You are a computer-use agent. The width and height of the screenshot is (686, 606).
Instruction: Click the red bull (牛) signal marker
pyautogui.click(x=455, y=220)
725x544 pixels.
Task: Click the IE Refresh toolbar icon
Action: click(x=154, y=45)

--

Set all the entries above down again exactly.

You are a computer-use agent. The width and height of the screenshot is (686, 606).
Instruction: Click the red bull (牛) signal marker
pyautogui.click(x=455, y=220)
725x544 pixels.
Task: Click the IE Refresh toolbar icon
Action: click(x=154, y=45)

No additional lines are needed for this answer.